Commenting on the Acquisition, Jack Lee, Non-Executive Chairman of Ithaca said:

“This proposed acquisition represents a significant step forward in the execution of Ithaca’s strategy to build a highly profitable 25kboe/d North Sea oil and gas company. The combined assets of the two groups have a strong strategic fit, with the acquisition materially increasing and broadening Ithaca’s producing asset base and reserves portfolio.

The highly cash generative nature of the enlarged portfolio and further enhancement of Ithaca’s existing financial strength provides an exciting springboard from which to continue driving forward the Business and accelerating value from Ithaca’s production and development-led growth strategy.
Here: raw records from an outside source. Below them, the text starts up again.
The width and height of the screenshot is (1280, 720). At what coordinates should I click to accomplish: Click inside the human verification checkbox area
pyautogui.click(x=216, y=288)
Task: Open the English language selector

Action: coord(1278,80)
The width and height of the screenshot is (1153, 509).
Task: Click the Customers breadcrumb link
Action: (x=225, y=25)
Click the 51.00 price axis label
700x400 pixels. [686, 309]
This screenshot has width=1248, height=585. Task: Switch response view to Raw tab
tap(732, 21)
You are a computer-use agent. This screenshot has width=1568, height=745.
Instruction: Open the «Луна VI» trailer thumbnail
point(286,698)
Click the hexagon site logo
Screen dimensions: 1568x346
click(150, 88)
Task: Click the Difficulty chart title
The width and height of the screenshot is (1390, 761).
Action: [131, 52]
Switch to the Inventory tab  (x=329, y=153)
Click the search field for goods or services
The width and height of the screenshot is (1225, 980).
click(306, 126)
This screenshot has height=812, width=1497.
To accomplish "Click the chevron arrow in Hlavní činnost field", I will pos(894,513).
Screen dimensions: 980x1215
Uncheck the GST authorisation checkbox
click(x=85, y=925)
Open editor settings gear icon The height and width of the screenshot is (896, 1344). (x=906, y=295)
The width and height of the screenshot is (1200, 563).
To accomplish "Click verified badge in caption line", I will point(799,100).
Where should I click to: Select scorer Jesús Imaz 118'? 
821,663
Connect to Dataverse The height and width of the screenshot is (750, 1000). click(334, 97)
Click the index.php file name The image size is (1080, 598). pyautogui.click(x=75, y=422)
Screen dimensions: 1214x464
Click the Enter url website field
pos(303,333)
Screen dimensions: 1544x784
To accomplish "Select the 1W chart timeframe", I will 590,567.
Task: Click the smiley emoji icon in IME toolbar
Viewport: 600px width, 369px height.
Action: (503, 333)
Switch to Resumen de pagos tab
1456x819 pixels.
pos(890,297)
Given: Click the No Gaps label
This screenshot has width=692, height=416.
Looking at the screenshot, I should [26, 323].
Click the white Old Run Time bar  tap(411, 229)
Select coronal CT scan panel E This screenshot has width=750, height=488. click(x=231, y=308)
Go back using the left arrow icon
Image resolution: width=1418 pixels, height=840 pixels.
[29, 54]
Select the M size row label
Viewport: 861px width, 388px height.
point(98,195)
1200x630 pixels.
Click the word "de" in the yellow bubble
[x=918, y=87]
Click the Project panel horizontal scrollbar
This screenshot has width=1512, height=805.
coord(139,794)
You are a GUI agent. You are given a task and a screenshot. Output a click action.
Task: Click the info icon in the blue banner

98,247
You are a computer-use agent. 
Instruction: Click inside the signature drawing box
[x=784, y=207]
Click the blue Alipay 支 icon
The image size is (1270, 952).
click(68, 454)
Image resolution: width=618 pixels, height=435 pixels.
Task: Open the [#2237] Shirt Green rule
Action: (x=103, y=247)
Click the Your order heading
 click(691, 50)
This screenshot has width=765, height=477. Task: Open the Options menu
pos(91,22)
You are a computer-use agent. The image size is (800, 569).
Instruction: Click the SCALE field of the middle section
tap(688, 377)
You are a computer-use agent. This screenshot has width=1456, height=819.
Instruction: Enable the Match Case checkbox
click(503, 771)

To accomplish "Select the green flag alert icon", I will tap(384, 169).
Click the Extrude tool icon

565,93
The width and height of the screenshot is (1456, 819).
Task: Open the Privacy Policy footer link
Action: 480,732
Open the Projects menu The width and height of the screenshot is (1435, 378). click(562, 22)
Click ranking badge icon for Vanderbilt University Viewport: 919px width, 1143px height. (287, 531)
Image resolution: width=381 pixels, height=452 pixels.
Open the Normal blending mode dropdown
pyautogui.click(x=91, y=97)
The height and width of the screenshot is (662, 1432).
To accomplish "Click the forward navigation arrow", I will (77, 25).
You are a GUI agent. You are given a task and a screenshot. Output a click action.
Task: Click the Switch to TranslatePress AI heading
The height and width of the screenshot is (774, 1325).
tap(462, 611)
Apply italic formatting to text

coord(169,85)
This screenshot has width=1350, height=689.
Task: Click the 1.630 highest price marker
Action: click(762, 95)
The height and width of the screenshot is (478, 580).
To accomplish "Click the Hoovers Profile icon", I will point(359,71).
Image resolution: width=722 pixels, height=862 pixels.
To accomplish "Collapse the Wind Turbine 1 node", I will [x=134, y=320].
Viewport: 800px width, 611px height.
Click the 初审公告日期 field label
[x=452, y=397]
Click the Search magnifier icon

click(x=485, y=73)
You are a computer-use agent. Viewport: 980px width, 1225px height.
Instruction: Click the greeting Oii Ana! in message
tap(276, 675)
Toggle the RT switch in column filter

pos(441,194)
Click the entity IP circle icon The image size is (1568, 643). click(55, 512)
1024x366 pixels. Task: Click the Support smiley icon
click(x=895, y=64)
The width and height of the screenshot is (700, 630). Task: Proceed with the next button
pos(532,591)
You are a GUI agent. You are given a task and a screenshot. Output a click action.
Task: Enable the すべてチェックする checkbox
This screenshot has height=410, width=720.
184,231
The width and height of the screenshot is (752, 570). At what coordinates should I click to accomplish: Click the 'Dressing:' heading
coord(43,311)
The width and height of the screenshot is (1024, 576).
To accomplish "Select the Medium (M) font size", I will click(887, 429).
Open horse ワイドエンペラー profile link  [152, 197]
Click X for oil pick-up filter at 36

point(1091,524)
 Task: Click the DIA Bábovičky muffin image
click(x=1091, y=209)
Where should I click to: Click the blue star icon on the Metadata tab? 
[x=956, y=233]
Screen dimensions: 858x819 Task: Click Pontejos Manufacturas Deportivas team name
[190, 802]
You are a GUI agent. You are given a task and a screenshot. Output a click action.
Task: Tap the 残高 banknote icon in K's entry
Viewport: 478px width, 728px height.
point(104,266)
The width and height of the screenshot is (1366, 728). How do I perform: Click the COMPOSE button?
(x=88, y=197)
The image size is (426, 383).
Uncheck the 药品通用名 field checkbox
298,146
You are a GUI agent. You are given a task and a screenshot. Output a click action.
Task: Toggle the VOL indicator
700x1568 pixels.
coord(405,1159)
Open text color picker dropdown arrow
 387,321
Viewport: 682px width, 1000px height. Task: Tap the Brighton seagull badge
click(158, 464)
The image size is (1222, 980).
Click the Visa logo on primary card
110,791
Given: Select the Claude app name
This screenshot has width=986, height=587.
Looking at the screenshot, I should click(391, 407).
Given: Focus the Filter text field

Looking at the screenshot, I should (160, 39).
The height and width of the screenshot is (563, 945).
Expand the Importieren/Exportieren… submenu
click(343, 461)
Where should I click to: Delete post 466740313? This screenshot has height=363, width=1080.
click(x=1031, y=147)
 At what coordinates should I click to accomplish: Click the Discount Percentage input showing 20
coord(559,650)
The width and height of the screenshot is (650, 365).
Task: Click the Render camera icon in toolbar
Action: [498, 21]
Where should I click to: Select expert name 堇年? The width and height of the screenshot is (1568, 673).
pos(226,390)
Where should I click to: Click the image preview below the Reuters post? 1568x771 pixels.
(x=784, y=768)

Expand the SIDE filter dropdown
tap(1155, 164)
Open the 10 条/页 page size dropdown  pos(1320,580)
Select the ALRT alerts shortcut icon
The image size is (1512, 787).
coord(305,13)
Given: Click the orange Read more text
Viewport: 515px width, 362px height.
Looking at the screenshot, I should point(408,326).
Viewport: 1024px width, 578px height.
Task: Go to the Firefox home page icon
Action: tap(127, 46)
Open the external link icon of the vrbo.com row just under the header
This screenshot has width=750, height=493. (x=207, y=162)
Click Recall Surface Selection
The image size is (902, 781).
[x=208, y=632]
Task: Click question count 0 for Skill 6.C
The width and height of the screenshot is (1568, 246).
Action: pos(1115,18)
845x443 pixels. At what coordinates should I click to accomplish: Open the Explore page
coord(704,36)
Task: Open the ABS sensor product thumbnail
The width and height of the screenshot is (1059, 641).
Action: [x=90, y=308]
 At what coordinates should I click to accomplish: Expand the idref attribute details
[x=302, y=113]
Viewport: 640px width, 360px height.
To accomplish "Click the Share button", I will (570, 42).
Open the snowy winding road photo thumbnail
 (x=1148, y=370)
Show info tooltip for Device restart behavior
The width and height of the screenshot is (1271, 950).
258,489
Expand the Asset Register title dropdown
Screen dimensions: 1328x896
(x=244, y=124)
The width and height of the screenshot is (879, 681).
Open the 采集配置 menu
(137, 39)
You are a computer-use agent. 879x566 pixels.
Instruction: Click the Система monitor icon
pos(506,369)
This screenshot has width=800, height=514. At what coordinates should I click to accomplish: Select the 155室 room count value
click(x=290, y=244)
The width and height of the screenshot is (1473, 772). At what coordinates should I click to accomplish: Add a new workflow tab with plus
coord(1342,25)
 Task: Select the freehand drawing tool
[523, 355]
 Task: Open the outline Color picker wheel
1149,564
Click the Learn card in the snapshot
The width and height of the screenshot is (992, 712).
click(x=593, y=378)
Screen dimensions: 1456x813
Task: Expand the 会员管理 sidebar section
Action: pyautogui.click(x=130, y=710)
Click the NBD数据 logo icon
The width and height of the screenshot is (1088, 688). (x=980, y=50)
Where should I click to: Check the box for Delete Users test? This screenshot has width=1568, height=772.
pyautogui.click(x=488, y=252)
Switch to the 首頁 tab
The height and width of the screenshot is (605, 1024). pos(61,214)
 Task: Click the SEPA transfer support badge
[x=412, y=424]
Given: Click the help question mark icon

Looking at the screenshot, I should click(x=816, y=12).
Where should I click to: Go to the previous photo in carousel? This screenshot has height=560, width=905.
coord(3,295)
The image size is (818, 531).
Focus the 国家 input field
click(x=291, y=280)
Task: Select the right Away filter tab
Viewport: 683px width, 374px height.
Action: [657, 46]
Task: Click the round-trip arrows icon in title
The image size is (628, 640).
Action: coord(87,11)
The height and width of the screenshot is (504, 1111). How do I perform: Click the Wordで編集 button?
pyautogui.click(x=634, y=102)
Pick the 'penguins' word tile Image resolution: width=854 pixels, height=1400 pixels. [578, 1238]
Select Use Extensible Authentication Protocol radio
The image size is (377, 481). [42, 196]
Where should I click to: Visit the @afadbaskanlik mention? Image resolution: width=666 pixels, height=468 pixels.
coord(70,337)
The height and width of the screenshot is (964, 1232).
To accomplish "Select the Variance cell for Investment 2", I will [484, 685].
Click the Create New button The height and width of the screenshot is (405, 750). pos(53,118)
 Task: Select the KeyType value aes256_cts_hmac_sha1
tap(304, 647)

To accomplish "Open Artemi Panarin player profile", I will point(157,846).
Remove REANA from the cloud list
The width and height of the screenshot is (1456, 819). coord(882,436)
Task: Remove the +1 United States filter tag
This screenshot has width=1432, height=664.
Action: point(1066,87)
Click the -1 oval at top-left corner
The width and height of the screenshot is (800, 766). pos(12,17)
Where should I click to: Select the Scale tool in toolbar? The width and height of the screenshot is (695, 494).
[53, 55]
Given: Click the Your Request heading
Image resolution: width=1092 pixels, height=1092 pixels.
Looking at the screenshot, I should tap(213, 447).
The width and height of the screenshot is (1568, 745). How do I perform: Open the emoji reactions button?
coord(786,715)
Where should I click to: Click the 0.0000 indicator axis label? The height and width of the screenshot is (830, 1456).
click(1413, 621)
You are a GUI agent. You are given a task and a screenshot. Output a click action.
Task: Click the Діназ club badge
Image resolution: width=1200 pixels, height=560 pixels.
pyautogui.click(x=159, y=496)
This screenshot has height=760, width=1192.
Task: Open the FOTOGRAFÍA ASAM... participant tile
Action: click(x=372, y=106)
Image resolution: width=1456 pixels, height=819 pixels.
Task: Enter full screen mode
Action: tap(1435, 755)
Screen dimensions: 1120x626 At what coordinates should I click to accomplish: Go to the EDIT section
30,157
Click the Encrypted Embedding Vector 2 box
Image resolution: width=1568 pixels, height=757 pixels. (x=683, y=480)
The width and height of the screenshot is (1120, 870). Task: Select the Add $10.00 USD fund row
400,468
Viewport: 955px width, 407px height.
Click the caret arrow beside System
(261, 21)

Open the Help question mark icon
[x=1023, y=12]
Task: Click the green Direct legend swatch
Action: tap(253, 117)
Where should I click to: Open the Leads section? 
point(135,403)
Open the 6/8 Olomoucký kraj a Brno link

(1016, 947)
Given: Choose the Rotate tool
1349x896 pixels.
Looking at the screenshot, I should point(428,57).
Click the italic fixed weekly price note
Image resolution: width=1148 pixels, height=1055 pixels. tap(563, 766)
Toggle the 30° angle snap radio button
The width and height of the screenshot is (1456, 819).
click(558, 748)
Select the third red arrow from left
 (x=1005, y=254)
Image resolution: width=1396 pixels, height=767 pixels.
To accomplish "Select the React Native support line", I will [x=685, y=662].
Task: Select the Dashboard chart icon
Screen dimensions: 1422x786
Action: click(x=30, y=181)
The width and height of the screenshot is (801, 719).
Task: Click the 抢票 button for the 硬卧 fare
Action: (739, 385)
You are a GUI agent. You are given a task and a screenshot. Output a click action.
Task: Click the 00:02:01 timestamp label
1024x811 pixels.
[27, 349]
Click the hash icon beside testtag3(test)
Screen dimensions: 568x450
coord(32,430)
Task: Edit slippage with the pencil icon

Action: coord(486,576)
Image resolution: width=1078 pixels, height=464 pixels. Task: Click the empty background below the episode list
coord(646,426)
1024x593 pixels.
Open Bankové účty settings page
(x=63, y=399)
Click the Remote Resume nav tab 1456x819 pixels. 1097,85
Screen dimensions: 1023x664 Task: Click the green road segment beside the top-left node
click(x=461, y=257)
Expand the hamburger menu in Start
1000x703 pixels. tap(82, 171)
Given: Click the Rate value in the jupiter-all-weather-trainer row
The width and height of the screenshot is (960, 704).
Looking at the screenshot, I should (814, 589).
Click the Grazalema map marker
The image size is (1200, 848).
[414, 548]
I am also delighted to announce that as part of the acquisition, Ithaca will be further strengthening its Board of Directors with the addition of two of Valiant’s existing Non-Executive Directors, Mr Jannik Lindbæk and Mr Michael Bonte-Friedheim. Jannik and Michael are two extremely experienced oil and gas industry executives, who bring both a wealth of North Sea knowledge and will be central to ensuring a seamless and efficient integration.”

Commenting on the Acquisition, Kevin Lyon, Non-Executive Chairman of Valiant said:

“We are pleased to announce Ithaca’s recommended offer to our shareholders. The Board feels the offer recognises the value in Valiant’s portfolio and provides our shareholders with the opportunity to both realise a proportion of this value in cash today whilst retaining exposure to the enlarged portfolio. The combination with Ithaca will create a leading North Sea oil and gas operator with a diverse production and reserves asset base from which to pursue new and exciting growth opportunities.

On behalf of the Board, I would like to take this opportunity to thank our employees, staff and partners whose hard work and dedication have helped build Valiant over the past nine years into a full-cycle E&P company with a portfolio of licences across four countries.”